Upon looking up, I see my newzealander friend leaving the Café which means he has already finished and we won’t be having our morning chat. He stops for a moment, we exchange a few comments on the state of Skype wondering if it has been sabotage perhaps to do with the Wikileaks business, and then he departs and I sit down to enjoy my morning coffee. Not to be… A woman in the adjoining booth has one of these little barking dogs, a mutt but similar to a Yorkshire terrier, that takes one look at Salomé and charges loudly making menacing pugnacious sounds. Salomé is only mildly interested in what all the fuss is about and simply raises her ears and looks rather questioningly in the other dog’s direction. The owner is duly embarrassed by her small pet’s uproar and unsuccessfully tries to browbeat it into silence. I sip my coffee to a symphony of barks, growls, yelps and vociferous scolding and leave as quickly as possible.
This is the first Thursday market I have been able to attend since arriving and I’m looking forward to buying a roast chicken for lunch and dinner and several more meals. The chicken man with his truck that sports the roasting mechanism inside is not here today. He probably has taken Christmas vacation. However, the pungent smell of Indian cuisine fills the air and I make a b-line for the stall where the Indian man and his French wife prepare spicy dishes. Chicken in curry and coconut milk, and basmati rice with a crisp green salad on the side should be perfect for this rainy day. On the way home, I stop at one of the many bakeries in Salies. There is a line of around 10 people. I patiently take my place at the end. The woman whose turn it is takes her time in reviewing the goodies before deciding and then, as if savoring each delicacy in turn, places her order one thing at a time which the lady-dispatcher carefully extracts from the showcase and wraps up before taking the next order. Nobody in the line looks impatient, or sighs as I am doing. From the ease with which they await their turn, I’m sure they are not mentally huffing and puffing either. There is no hurry, as my friend says, in a town that still does not even have a stoplight.

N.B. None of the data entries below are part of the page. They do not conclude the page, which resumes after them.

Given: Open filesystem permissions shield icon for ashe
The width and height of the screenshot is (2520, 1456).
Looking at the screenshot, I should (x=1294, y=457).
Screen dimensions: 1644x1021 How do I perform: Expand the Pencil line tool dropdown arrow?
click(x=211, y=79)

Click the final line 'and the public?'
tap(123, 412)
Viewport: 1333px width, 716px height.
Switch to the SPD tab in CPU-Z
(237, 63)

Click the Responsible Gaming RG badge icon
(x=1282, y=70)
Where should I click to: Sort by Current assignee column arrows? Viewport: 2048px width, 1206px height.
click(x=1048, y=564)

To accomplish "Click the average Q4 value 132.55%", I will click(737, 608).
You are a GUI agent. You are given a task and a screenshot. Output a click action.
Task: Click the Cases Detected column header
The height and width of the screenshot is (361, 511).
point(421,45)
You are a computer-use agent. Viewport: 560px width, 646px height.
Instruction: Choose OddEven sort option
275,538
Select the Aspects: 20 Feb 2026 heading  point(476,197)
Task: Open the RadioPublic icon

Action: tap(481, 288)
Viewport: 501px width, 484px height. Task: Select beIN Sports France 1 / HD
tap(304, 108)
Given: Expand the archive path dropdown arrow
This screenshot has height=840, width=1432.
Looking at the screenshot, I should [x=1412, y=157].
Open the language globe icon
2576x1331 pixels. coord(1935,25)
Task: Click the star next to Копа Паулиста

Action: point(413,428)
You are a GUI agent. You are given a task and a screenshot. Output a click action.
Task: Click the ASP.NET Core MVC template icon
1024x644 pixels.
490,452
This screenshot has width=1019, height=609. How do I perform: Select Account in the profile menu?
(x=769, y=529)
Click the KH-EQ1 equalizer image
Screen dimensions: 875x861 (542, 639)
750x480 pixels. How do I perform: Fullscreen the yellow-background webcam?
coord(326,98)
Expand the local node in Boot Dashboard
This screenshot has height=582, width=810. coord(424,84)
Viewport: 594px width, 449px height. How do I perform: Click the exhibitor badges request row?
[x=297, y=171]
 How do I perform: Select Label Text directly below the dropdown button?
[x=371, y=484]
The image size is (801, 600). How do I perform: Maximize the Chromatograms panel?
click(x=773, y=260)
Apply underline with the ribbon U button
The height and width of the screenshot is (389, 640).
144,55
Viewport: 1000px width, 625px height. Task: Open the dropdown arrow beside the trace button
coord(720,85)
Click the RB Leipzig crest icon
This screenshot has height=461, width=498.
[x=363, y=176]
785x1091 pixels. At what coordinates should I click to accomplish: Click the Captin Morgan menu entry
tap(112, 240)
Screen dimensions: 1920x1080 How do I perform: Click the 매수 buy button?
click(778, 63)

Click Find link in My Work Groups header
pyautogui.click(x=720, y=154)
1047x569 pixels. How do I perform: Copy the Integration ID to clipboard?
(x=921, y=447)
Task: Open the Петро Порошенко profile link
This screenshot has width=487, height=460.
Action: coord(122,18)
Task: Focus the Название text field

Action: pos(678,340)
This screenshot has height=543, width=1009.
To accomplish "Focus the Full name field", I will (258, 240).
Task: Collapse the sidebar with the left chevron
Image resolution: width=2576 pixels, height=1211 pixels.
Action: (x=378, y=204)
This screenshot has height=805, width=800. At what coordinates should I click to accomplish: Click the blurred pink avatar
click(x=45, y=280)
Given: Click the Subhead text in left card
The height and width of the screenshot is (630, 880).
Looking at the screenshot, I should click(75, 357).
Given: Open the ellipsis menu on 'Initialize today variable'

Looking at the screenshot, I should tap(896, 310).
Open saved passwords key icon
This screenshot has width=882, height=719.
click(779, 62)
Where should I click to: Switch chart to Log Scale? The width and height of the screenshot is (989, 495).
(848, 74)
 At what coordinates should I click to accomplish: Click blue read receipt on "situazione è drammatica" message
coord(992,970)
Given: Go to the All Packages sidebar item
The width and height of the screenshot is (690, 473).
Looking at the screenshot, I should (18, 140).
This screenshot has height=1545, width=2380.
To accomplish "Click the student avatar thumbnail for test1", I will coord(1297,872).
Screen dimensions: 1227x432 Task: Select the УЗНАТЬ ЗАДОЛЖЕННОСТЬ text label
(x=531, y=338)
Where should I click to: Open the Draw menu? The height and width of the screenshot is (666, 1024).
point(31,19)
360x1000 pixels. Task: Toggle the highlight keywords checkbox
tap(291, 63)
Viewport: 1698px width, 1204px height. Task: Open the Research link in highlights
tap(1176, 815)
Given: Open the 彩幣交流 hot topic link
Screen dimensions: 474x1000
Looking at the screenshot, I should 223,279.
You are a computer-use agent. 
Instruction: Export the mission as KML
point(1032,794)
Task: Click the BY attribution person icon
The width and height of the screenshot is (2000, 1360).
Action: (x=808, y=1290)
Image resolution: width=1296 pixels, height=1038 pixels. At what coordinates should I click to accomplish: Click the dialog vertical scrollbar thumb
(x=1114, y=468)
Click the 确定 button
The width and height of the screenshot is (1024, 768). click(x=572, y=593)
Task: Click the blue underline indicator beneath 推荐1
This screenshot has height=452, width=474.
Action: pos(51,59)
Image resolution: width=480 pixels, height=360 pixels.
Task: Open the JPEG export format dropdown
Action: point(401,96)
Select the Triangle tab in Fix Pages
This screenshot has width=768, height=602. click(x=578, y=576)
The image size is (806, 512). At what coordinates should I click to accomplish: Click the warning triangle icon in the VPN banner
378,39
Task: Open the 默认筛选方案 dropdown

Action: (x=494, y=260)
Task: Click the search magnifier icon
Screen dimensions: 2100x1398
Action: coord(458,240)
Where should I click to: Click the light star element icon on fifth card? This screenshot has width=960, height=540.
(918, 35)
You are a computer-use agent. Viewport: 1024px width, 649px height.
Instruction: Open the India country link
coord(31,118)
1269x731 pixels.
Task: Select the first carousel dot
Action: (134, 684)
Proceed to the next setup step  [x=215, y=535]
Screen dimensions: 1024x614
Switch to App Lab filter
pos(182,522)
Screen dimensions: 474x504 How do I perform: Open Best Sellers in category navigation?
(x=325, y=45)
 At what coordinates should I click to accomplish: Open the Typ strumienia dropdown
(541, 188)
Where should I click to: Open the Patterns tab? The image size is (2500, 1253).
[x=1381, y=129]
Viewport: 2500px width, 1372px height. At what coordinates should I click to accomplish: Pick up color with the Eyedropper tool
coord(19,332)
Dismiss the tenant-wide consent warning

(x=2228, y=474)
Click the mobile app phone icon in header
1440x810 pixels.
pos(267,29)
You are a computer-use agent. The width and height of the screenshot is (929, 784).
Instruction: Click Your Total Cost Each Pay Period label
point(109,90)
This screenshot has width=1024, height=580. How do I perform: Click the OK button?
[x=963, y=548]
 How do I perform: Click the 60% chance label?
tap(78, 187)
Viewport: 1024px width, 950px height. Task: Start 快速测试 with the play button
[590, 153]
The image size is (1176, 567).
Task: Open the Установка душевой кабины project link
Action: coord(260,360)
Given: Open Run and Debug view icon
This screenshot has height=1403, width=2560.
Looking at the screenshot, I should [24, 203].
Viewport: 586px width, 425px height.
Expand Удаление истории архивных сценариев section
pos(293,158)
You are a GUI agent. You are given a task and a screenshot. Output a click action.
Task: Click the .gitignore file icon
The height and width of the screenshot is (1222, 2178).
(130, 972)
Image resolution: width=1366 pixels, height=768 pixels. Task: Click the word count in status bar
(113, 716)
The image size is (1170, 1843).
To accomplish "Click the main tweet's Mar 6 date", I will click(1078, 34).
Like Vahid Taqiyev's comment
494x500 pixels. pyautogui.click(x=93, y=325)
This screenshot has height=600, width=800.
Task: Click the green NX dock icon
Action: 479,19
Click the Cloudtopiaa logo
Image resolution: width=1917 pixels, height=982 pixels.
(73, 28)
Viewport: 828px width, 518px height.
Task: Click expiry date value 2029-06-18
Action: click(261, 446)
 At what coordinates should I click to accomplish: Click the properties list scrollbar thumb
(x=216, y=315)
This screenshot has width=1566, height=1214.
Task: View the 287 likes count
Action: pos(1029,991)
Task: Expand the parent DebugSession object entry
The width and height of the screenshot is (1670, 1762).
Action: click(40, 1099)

When my turn comes, I choose a baguette with varied cereal seeds, pay and head out to where Salomé impatiently awaits me. We race home, eat (both of us, Salomé first) and then I bundle her into the car and off to the toilettage where she will be bathed and groomed by Beatriz.
The rest of the afternoon I spend between writing, playing Canfield solitaire and chatting with my friend about the strangeness of certain words in English, i.e. pugn which he has just looked up on the over 1000 dictionaries that his new I-phone offers him. It seems that pugn is quite irregular and after going from “I pugn, you pugsish, he/she pugnaciousnessicless” moves rather irresponsibly to “we ibaloo”. I am not sure that his I-phone is not pulling his leg on this one.
The rest of my day is very simple. Time seems to go very fast in Salies. I work at the computer on this writing, play some solitaire, exchange a few e-mails with a friend and wait for evening when I will once more prepare my supper, slip a movie into the DVD, and watch until it is time to go to bed. C’est ma vie à Salies-de-Béarn.